Recently we visited friends at beautiful Flathead Lake, Montana, where, unfortunately, yellow jackets were swarming. They attacked for no reason and their bites/stings burn and itch, often causing swelling. We started an all-out battle to rid the decks, the dock and the lawns of the wasps, so we could enjoy being outside.
The first line of attack was to hang traps loaded with a chemical attractant available from retail outlets. The principle is that the yellow jackets go inside the trap and die because they can’t get out. The traps do fill with yellow jackets, but there were so many that the traps filled within a couple of hours.
Another strategy occurred simultaneously with the traps. This was wasp and hornet spray. You do have to hit the flying darting pests with the spray. It’s a short-term, temporary fix and only lasts while you are spraying and if you contact them.
On to the big guns: homemade traps using two- to five-gallon buckets. Meat is hung as bait on a string or fishing line over a bucket that is about one-third full of soapy water. The wasps gorge themselves on the meat, fall in the bucket and drown. It definitely works. Within half-hour, there were multiple wasps in the water. After a couple of hours, there seemed to be hundreds in the water. As long as the meat held out, wasps overate, fell in and drowned.
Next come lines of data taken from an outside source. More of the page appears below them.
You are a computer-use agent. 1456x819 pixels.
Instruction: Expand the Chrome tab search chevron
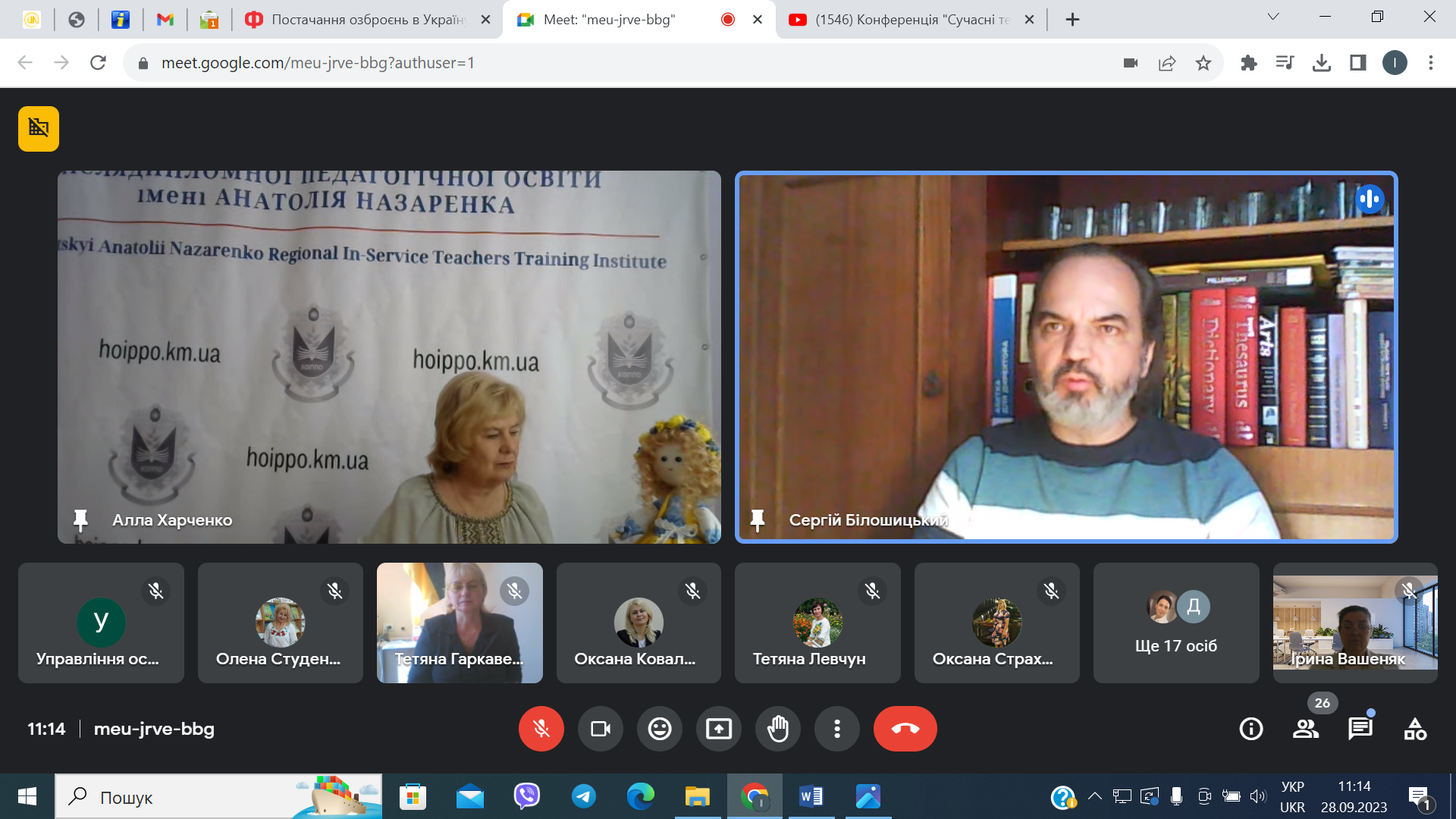pos(1273,17)
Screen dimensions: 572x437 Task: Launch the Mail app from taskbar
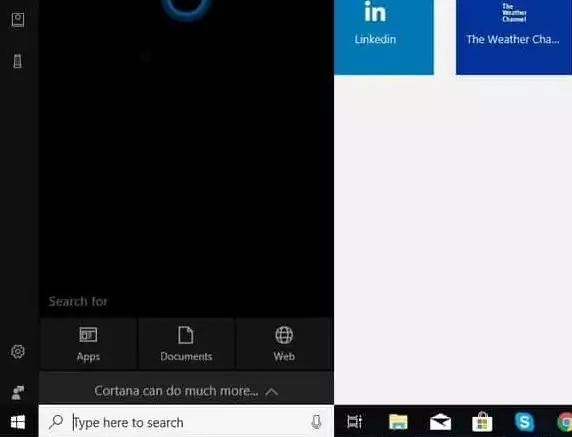coord(440,422)
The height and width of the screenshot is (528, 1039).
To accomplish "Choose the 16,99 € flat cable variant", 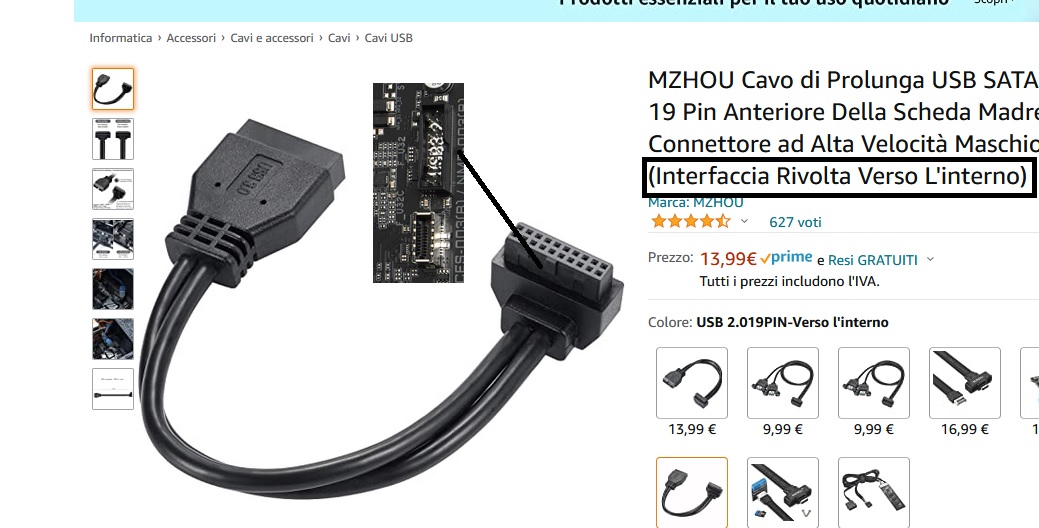I will pos(965,383).
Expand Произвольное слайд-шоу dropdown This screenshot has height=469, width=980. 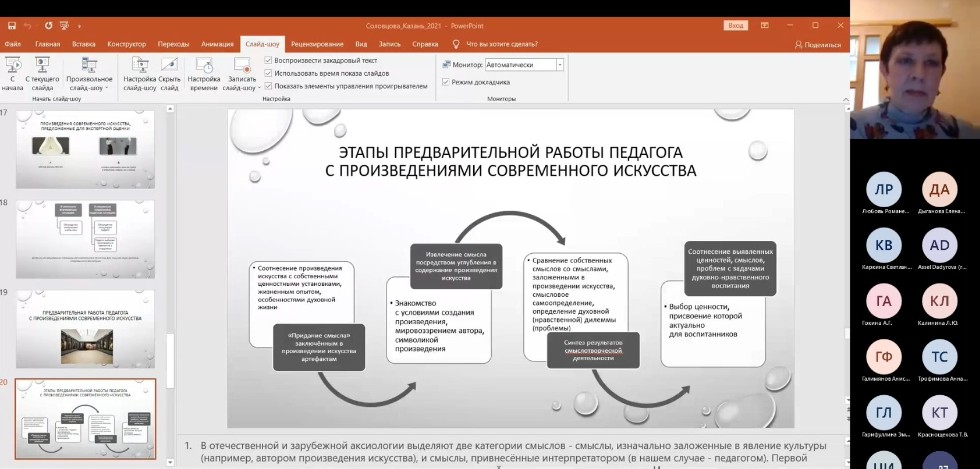pos(90,88)
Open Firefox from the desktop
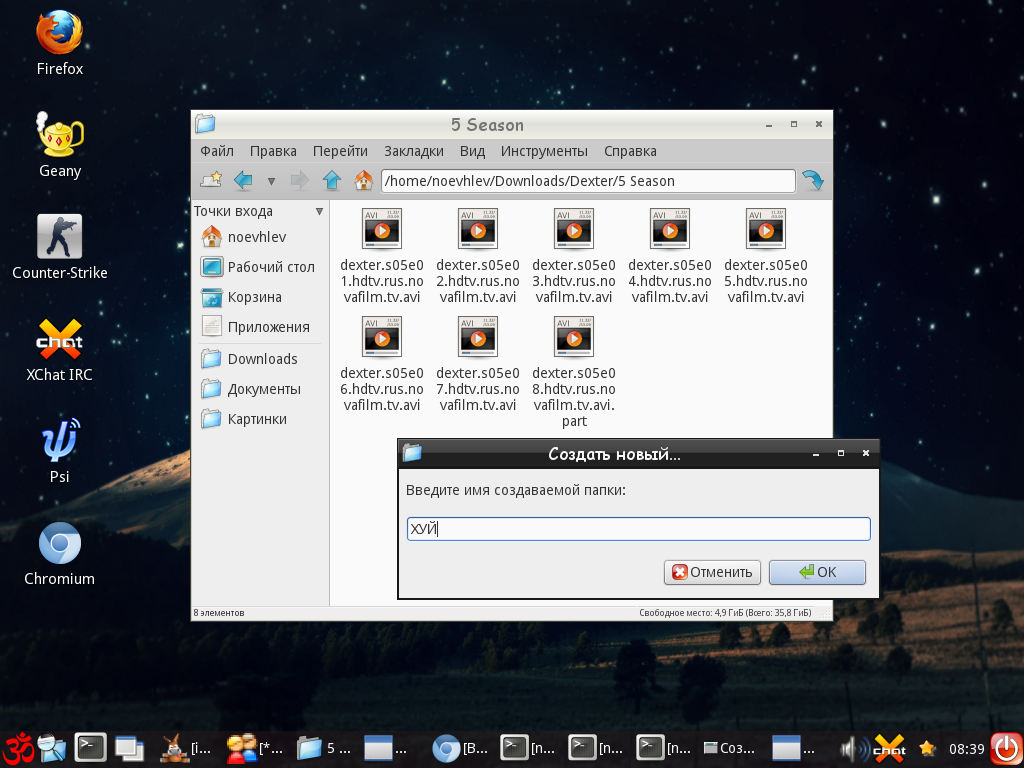 tap(59, 33)
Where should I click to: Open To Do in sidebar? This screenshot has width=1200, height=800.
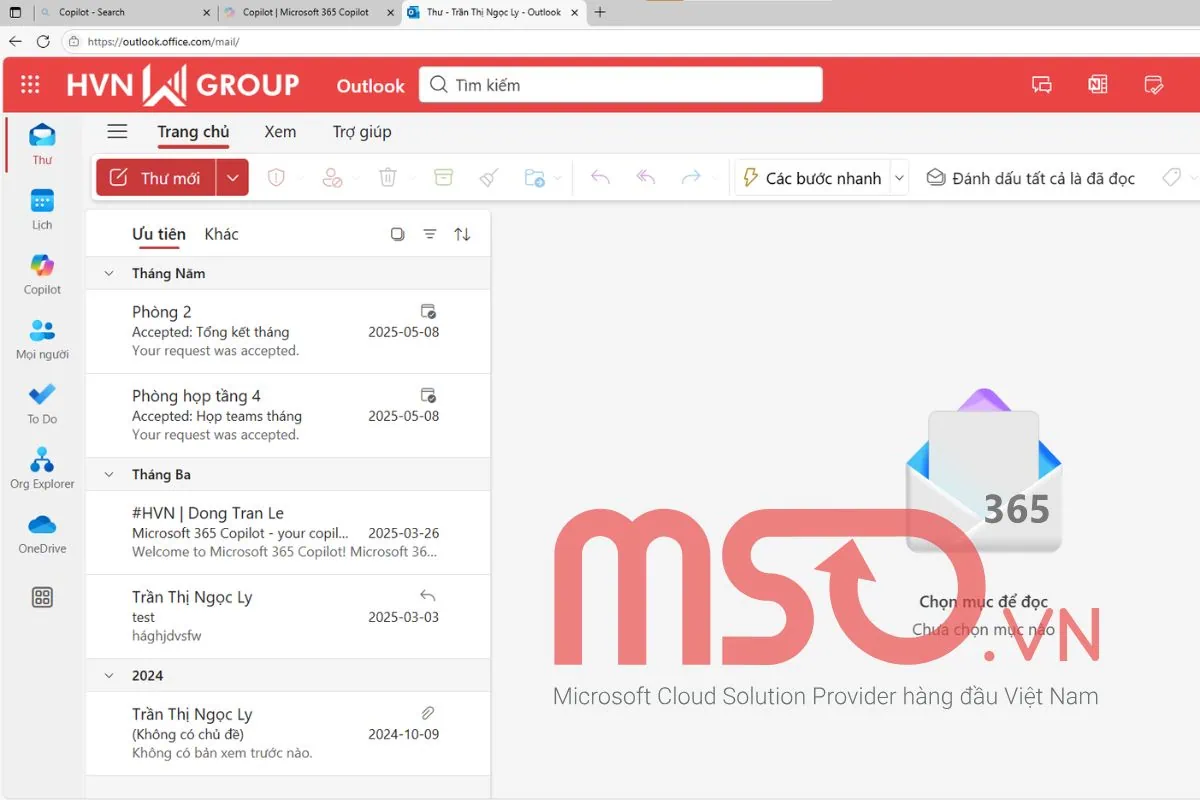pos(42,402)
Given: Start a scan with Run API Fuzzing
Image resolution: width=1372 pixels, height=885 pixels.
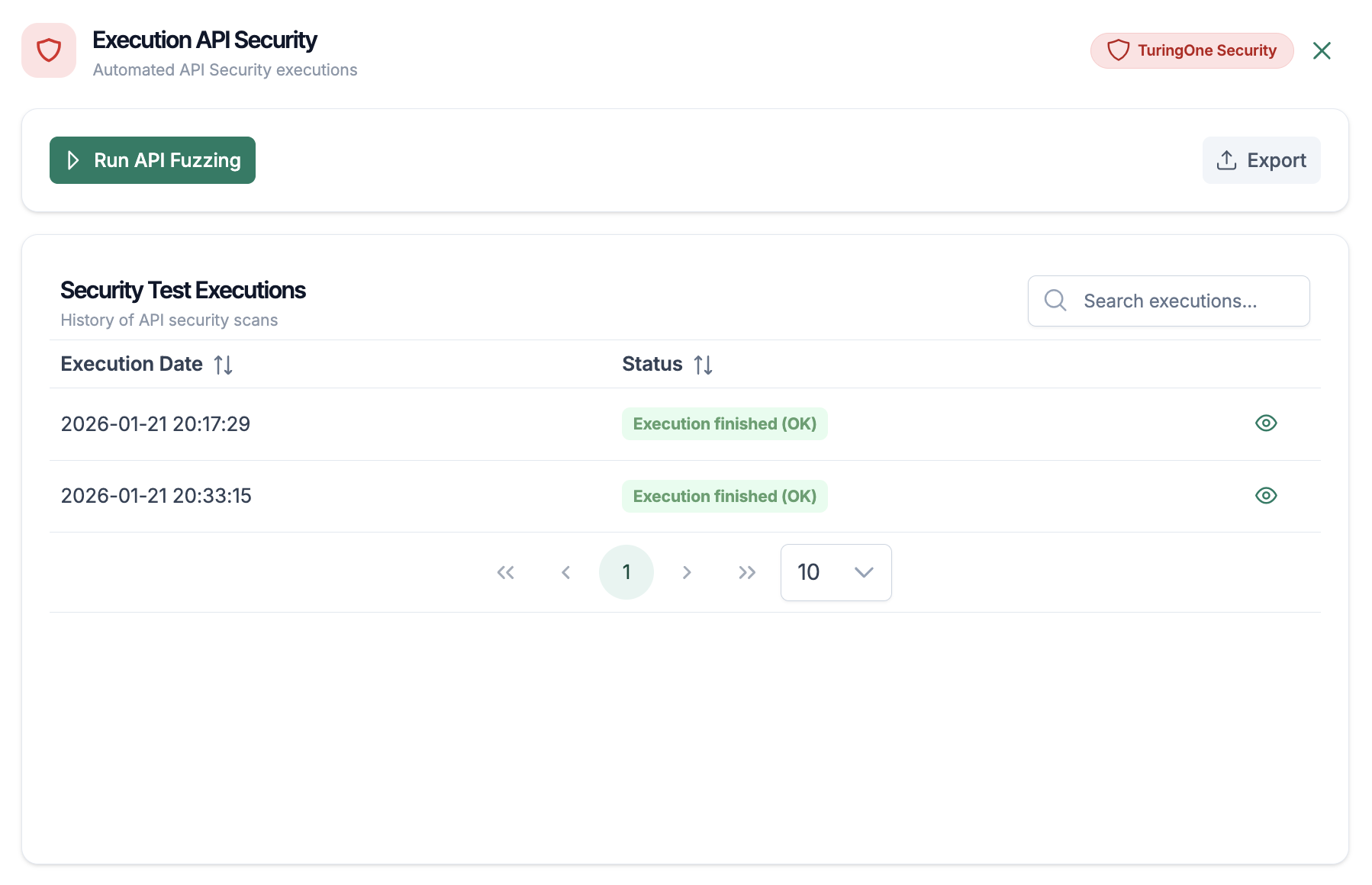Looking at the screenshot, I should [153, 160].
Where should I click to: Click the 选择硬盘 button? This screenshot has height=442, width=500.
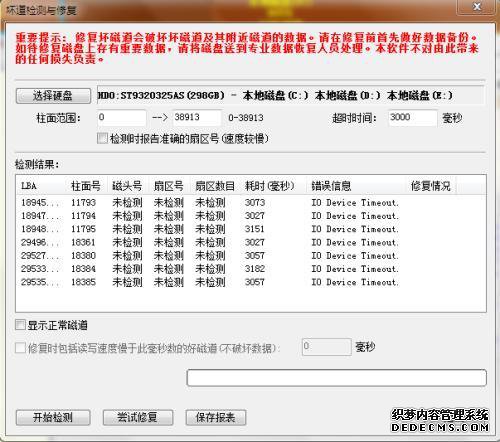tap(53, 96)
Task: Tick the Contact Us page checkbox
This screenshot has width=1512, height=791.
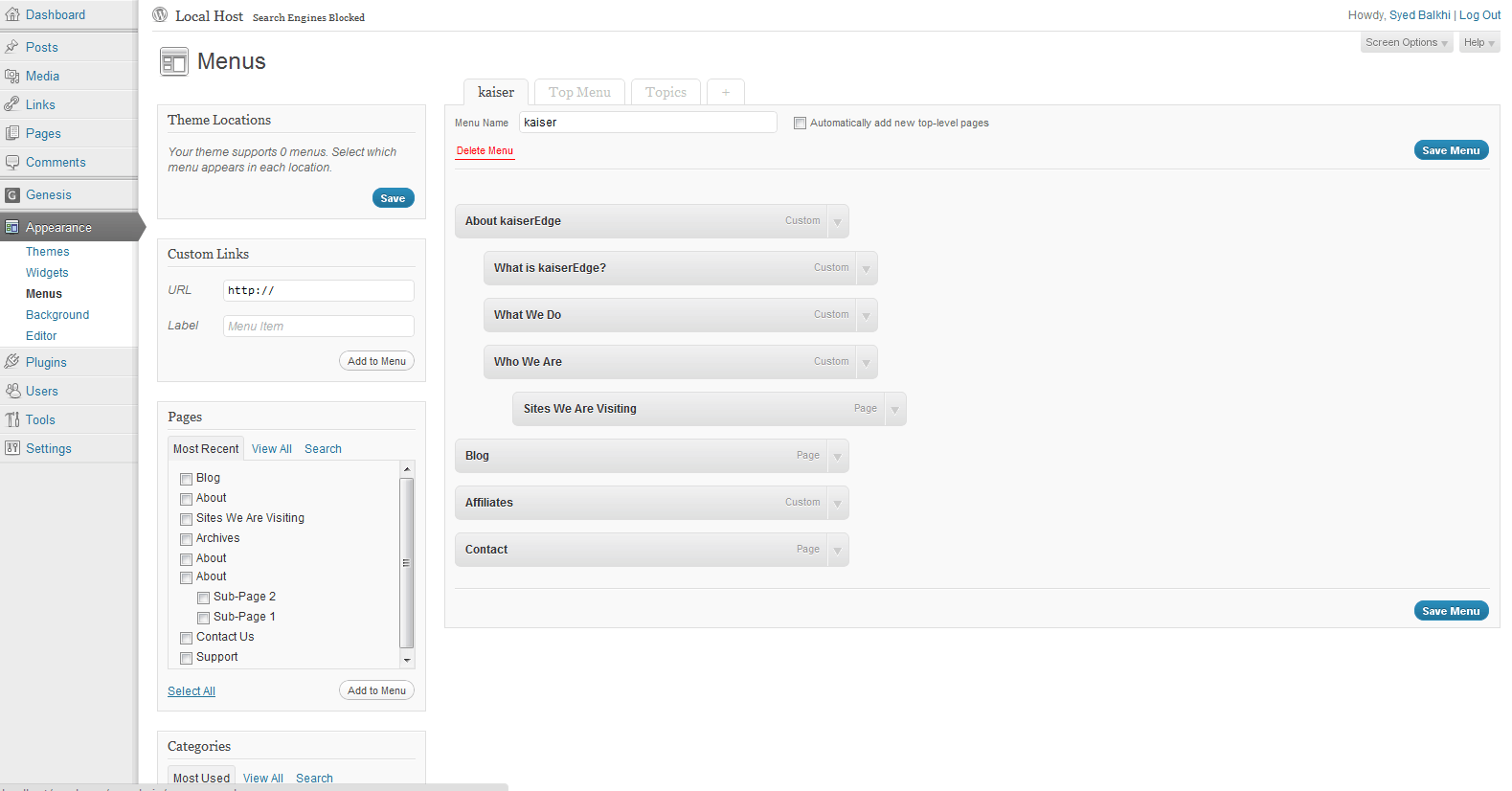Action: click(x=187, y=638)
My friend Lee had a lovely pork loin she was cooking for dinner and decided to trim it and use it as bait. Yellow jackets absolutely love raw pork loin. I highly recommend it as bait! In fact, she could have fed them the whole thing, they ate it so quickly. Instead of losing our dinner to these voracious eaters, she tried cooked steak and pieces of salami. They went for the fatty bits of the steak but ignored the salami (maybe they know something health-wise that we should be paying attention to!).
Raw meat, including bacon, works better than cooked. Lee started with one bucket and eventually ended up with five trap buckets going at once. To keep up with the numbers of wasps, she had to re-bait a couple of times a day, a hazard in itself.
When you add to the previous attack tools, four flyswatters and a salt gun (a plastic toy-type gun used to shoot table salt at the buggers) and three men drinking beer, it turned into quite a party! Not sure we won the war, though.